### Material for the task
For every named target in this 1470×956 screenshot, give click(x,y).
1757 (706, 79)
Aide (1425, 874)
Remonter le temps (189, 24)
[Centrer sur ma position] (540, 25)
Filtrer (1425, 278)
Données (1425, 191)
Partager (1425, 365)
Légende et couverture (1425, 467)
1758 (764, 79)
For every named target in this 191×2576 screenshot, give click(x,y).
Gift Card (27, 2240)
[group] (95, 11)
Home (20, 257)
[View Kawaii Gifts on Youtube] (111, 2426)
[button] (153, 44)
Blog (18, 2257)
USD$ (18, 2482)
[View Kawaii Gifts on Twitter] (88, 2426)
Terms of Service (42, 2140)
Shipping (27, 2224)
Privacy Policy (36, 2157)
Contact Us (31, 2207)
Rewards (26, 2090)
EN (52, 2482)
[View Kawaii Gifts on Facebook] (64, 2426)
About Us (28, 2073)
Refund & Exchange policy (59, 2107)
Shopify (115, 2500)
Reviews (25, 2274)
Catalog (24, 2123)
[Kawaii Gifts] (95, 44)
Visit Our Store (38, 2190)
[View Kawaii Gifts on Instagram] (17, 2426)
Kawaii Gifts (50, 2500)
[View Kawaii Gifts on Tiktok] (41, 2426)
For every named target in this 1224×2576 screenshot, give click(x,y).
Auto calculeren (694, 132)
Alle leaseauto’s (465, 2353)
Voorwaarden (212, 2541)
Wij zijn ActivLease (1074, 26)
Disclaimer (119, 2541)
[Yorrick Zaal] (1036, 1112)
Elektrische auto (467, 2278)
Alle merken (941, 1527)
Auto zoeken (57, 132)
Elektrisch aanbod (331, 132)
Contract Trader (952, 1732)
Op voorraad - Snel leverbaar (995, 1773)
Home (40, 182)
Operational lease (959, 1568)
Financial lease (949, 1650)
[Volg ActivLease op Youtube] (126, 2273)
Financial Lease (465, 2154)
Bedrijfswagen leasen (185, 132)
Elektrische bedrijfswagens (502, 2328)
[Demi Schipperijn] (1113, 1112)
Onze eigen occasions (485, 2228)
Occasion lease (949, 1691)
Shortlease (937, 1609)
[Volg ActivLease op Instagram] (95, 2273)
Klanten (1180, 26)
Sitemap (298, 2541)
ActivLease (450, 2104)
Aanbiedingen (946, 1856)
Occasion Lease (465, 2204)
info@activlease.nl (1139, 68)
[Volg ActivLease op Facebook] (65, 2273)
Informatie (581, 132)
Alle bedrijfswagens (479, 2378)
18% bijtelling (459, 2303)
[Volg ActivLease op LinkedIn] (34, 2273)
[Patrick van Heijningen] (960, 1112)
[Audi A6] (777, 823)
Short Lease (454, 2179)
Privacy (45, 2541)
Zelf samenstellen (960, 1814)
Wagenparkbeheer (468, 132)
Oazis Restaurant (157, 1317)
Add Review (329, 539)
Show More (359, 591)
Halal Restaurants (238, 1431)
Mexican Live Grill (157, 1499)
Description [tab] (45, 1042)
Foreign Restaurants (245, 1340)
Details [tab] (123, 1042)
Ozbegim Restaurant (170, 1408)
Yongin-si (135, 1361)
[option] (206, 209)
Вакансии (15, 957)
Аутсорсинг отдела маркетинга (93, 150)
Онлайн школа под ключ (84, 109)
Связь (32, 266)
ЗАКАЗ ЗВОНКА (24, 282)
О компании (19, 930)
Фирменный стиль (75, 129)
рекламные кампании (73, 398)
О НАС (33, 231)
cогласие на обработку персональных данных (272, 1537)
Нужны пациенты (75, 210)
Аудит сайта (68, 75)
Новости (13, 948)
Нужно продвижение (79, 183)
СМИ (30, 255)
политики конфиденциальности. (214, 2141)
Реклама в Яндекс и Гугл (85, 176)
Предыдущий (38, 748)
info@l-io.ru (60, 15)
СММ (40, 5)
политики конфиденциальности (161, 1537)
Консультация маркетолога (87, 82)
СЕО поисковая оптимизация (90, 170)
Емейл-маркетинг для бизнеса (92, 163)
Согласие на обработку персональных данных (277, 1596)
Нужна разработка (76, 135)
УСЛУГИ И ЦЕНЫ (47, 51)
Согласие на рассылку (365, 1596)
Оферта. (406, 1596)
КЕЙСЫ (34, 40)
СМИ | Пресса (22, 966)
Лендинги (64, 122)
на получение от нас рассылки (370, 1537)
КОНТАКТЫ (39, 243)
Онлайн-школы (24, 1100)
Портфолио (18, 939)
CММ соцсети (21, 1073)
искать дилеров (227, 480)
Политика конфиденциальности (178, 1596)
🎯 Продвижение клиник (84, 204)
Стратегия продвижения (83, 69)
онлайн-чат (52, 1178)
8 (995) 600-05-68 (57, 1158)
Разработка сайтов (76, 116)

### Activity
Write the material out once more, exactly as it reads.

### Solution to this task
For every named target in this 1470×956 screenshot, give click(x,y).
1757 (706, 79)
Aide (1425, 874)
Remonter le temps (189, 24)
[Centrer sur ma position] (540, 25)
Filtrer (1425, 278)
Données (1425, 191)
Partager (1425, 365)
Légende et couverture (1425, 467)
1758 (764, 79)
For every named target in this 191×2576 screenshot, give click(x,y).
Gift Card (27, 2240)
[group] (95, 11)
Home (20, 257)
[View Kawaii Gifts on Youtube] (111, 2426)
[button] (153, 44)
Blog (18, 2257)
USD$ (18, 2482)
[View Kawaii Gifts on Twitter] (88, 2426)
Terms of Service (42, 2140)
Shipping (27, 2224)
Privacy Policy (36, 2157)
Contact Us (31, 2207)
Rewards (26, 2090)
EN (52, 2482)
[View Kawaii Gifts on Facebook] (64, 2426)
About Us (28, 2073)
Refund & Exchange policy (59, 2107)
Shopify (115, 2500)
Reviews (25, 2274)
Catalog (24, 2123)
[Kawaii Gifts] (95, 44)
Visit Our Store (38, 2190)
[View Kawaii Gifts on Instagram] (17, 2426)
Kawaii Gifts (50, 2500)
[View Kawaii Gifts on Tiktok] (41, 2426)
For every named target in this 1224×2576 screenshot, give click(x,y).
Auto calculeren (694, 132)
Alle leaseauto’s (465, 2353)
Voorwaarden (212, 2541)
Wij zijn ActivLease (1074, 26)
Disclaimer (119, 2541)
[Yorrick Zaal] (1036, 1112)
Elektrische auto (467, 2278)
Alle merken (941, 1527)
Auto zoeken (57, 132)
Elektrisch aanbod (331, 132)
Contract Trader (952, 1732)
Op voorraad - Snel leverbaar (995, 1773)
Home (40, 182)
Operational lease (959, 1568)
Financial lease (949, 1650)
[Volg ActivLease op Youtube] (126, 2273)
Financial Lease (465, 2154)
Bedrijfswagen leasen (185, 132)
Elektrische bedrijfswagens (502, 2328)
[Demi Schipperijn] (1113, 1112)
Onze eigen occasions (485, 2228)
Occasion lease (949, 1691)
Shortlease (937, 1609)
[Volg ActivLease op Instagram] (95, 2273)
Klanten (1180, 26)
Sitemap (298, 2541)
ActivLease (450, 2104)
Aanbiedingen (946, 1856)
Occasion Lease (465, 2204)
info@activlease.nl (1139, 68)
[Volg ActivLease op Facebook] (65, 2273)
Informatie (581, 132)
Alle bedrijfswagens (479, 2378)
18% bijtelling (459, 2303)
[Volg ActivLease op LinkedIn] (34, 2273)
[Patrick van Heijningen] (960, 1112)
[Audi A6] (777, 823)
Short Lease (454, 2179)
Privacy (45, 2541)
Zelf samenstellen (960, 1814)
Wagenparkbeheer (468, 132)
Oazis Restaurant (157, 1317)
Add Review (329, 539)
Show More (359, 591)
Halal Restaurants (238, 1431)
Mexican Live Grill (157, 1499)
Description [tab] (45, 1042)
Foreign Restaurants (245, 1340)
Details [tab] (123, 1042)
Ozbegim Restaurant (170, 1408)
Yongin-si (135, 1361)
[option] (206, 209)
Вакансии (15, 957)
Аутсорсинг отдела маркетинга (93, 150)
Онлайн школа под ключ (84, 109)
Связь (32, 266)
ЗАКАЗ ЗВОНКА (24, 282)
О компании (19, 930)
Фирменный стиль (75, 129)
рекламные кампании (73, 398)
О НАС (33, 231)
cогласие на обработку персональных данных (272, 1537)
Нужны пациенты (75, 210)
Аудит сайта (68, 75)
Новости (13, 948)
Нужно продвижение (79, 183)
СМИ (30, 255)
политики конфиденциальности. (214, 2141)
Реклама в Яндекс и Гугл (85, 176)
Предыдущий (38, 748)
info@l-io.ru (60, 15)
СММ (40, 5)
политики конфиденциальности (161, 1537)
Консультация маркетолога (87, 82)
СЕО поисковая оптимизация (90, 170)
Емейл-маркетинг для бизнеса (92, 163)
Согласие на обработку персональных данных (277, 1596)
Нужна разработка (76, 135)
УСЛУГИ И ЦЕНЫ (47, 51)
Согласие на рассылку (365, 1596)
Оферта. (406, 1596)
КЕЙСЫ (34, 40)
СМИ | Пресса (22, 966)
Лендинги (64, 122)
на получение от нас рассылки (370, 1537)
КОНТАКТЫ (39, 243)
Онлайн-школы (24, 1100)
Портфолио (18, 939)
CММ соцсети (21, 1073)
искать дилеров (227, 480)
Политика конфиденциальности (178, 1596)
🎯 Продвижение клиник (84, 204)
Стратегия продвижения (83, 69)
онлайн-чат (52, 1178)
8 (995) 600-05-68 (57, 1158)
Разработка сайтов (76, 116)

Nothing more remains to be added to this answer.